TASK PROMPT:
Your response must be made up of each line in the data below that contains the string "text".
(DATA FOR ANALYSIS Opens)
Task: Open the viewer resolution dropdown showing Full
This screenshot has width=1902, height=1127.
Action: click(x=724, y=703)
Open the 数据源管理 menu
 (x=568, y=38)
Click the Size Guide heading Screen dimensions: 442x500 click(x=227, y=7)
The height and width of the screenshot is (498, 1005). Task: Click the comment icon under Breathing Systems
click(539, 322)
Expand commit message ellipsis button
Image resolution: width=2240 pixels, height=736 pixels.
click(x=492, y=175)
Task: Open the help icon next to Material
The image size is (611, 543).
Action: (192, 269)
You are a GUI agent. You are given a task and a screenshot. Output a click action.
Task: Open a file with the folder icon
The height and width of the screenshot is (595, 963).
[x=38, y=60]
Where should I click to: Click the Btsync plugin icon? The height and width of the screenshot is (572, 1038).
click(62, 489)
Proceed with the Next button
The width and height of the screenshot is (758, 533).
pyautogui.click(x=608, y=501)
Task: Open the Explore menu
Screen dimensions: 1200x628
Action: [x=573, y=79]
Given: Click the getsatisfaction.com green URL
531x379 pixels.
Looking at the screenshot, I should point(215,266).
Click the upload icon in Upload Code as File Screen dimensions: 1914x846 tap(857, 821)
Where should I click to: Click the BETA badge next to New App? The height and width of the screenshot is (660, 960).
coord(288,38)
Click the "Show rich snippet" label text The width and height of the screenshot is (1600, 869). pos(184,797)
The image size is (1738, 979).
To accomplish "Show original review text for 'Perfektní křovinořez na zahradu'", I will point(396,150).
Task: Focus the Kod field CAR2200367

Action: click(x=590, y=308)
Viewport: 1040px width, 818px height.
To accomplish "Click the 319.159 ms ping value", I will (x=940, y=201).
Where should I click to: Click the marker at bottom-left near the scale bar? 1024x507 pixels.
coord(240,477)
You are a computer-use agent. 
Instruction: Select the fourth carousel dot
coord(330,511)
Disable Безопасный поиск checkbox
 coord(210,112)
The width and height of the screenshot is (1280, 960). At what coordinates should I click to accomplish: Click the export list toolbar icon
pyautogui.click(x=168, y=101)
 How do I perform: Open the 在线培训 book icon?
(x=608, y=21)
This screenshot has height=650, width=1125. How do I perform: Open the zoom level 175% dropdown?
(DATA FOR ANALYSIS Closes)
RESPONSE TO THE TASK:
Click the "Show rich snippet" label text The width and height of the screenshot is (1600, 869). pos(184,797)
To accomplish "Show original review text for 'Perfektní křovinořez na zahradu'", I will point(396,150).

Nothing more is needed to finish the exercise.